Highly touted as a viable option to conventional banking, Islamic finance did face some setbacks in its efforts to make a mark outside its core markets, as its reputation was stained by Dubai’s debt crisis in 2009.

At the time, Islamic finance was struggling to attract investors’ attention with emerging markets flush with funds, in contrast to 2008 when the global crisis shut down credit markets and prompted a search for alternative sources of finance.

“Islamic financing has been clouded by the sovereign debt issues in Europe and quantita­tive easing has resulted in a lot of funds from the US moving into various emerging markets,” said Affin Fund Management Bhd’s head of marketing and business development Anuwar Idris in a note.

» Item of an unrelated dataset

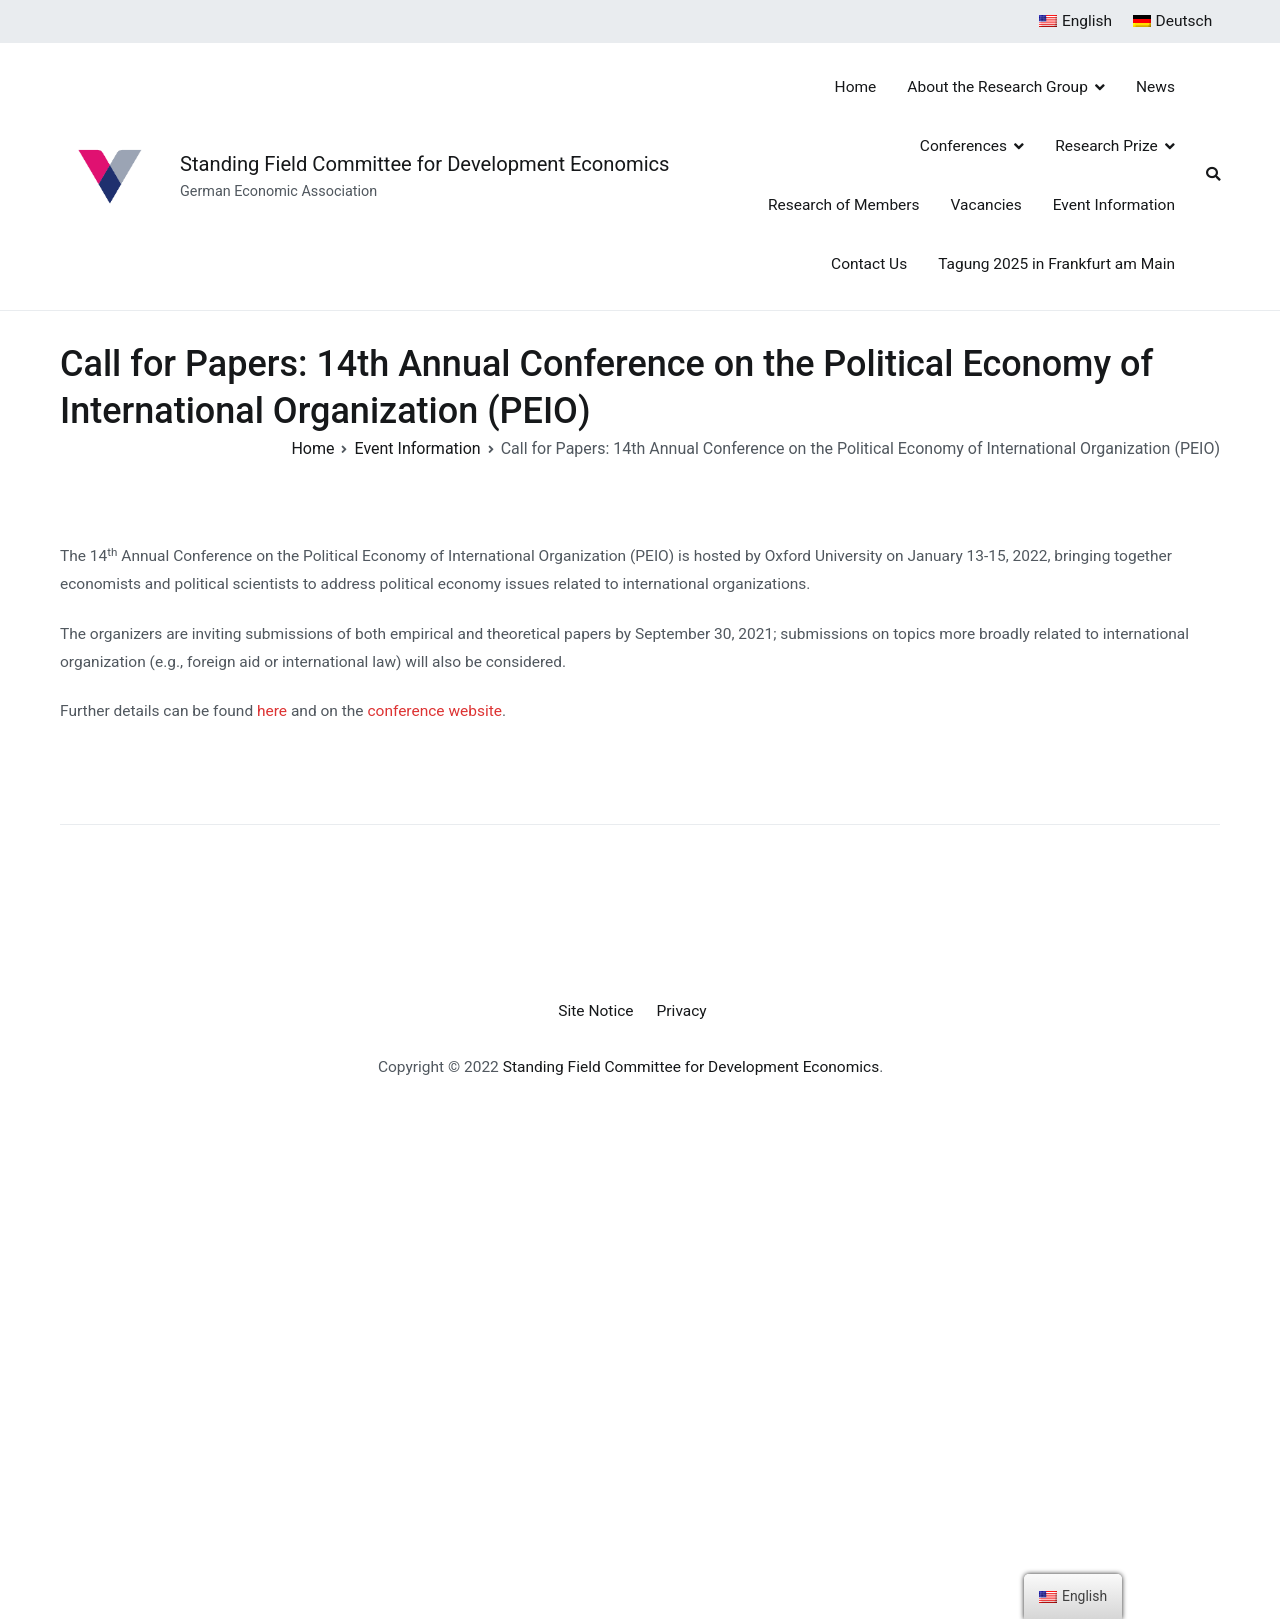 The width and height of the screenshot is (1280, 1619). I want to click on Event Information, so click(1114, 205).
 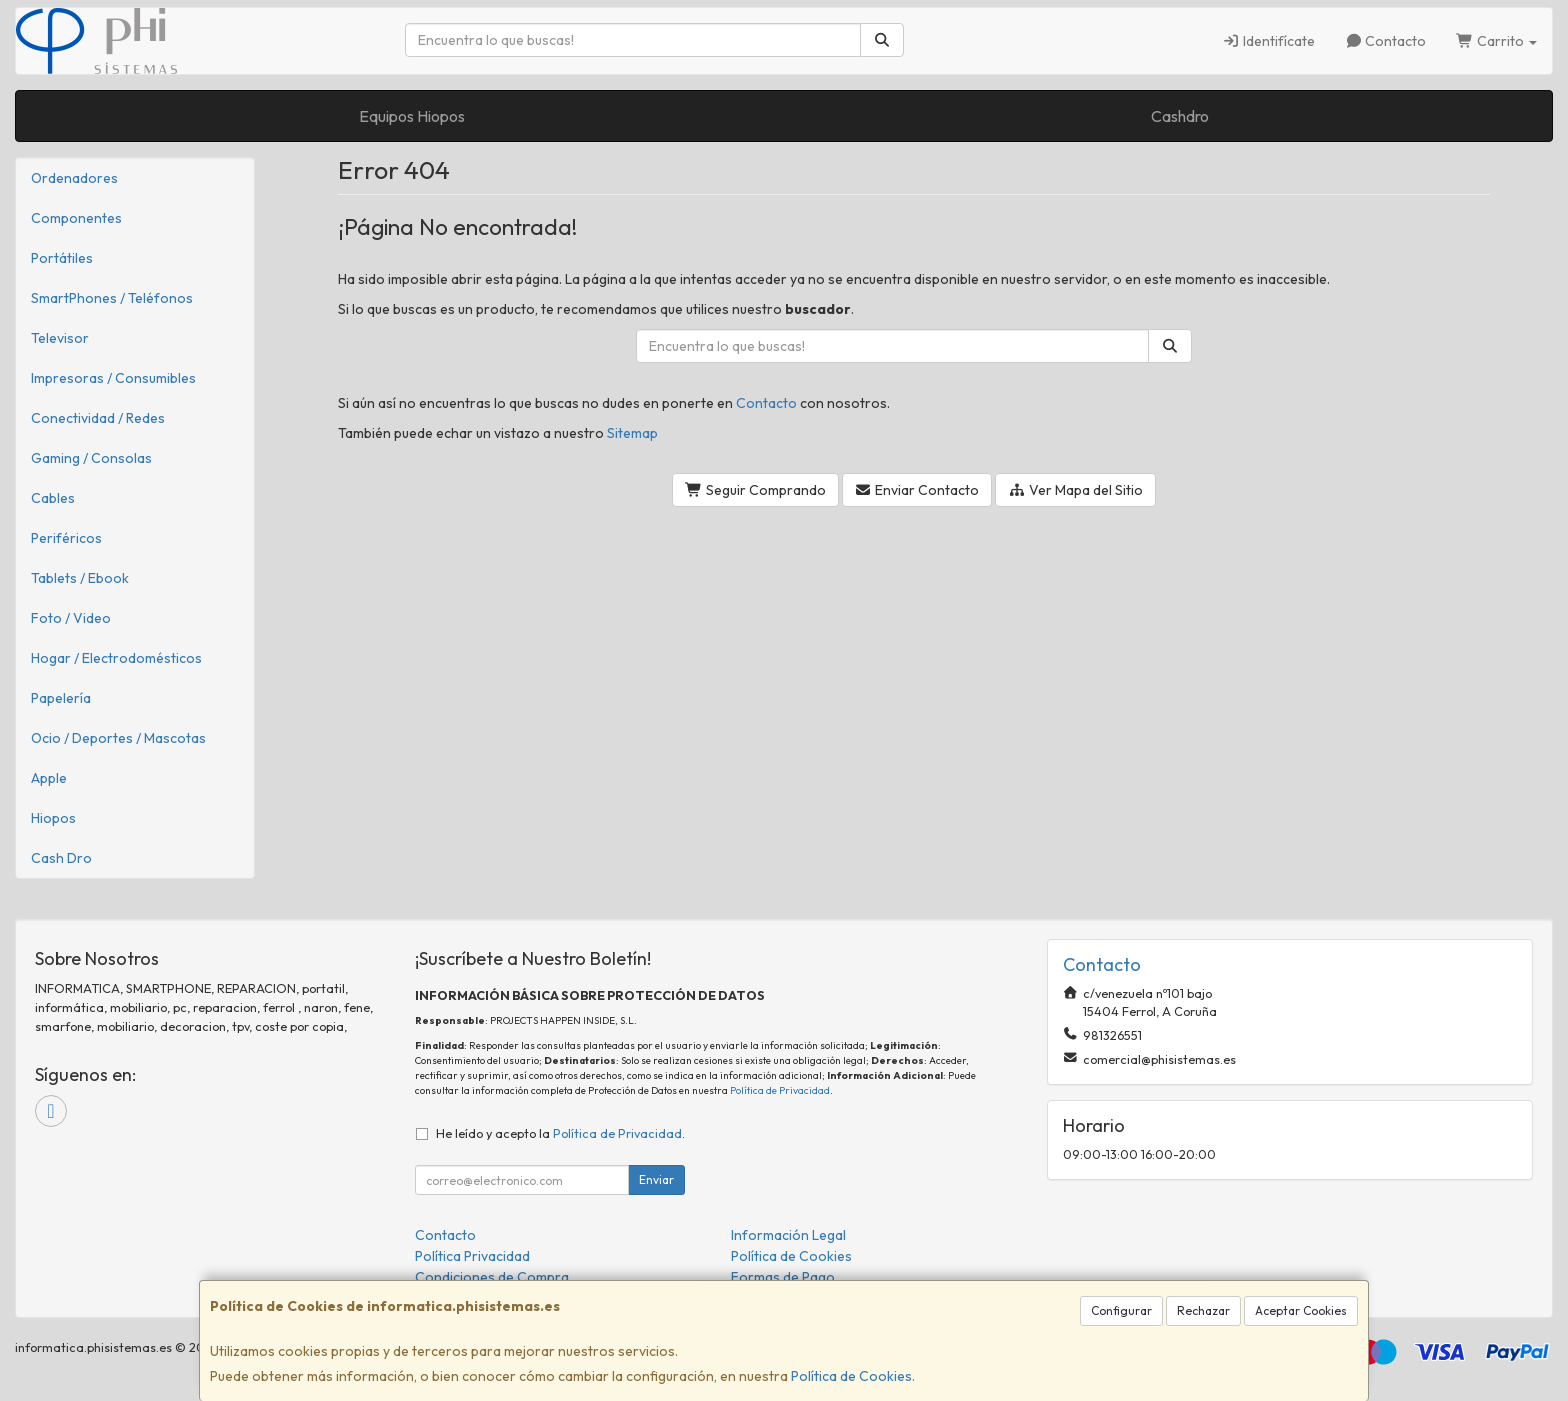 I want to click on Condiciones de Compra, so click(x=492, y=1277).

Notwithstanding this, sukuk – or ‘Islamic bonds’ – has been seeing sustained momentum of late. In the middle of this year, Malaysia – currently the world’s largest issuer of sukuk – announced a US$2-billion (some RM6 billion) global sukuk offering, deemed as the largest Islamic bond offering since December 2007.

This would add on to the RM30.6 billion already raised so far, bringing the total close to the record RM38.7 billion raised in 2007, according to data compiled by Bloomberg. Last year, the offerings totalled RM10.9 billion.

“The current level of activity in sukuk is a reflection of the growing maturity of a market that only took off in 2002.

“It also reflects the wider recovery in the Gulf following the shocks of Dubai’s financial crisis,” said head of Islamic finance at Rothschild, Raphael de Ricaud, in an interview.

Similarly, Mohammed Dawood, head of Islamic capital markets at HSBC noted in a report that the exercises were good examples of an investor base that would be immune from broader volatility.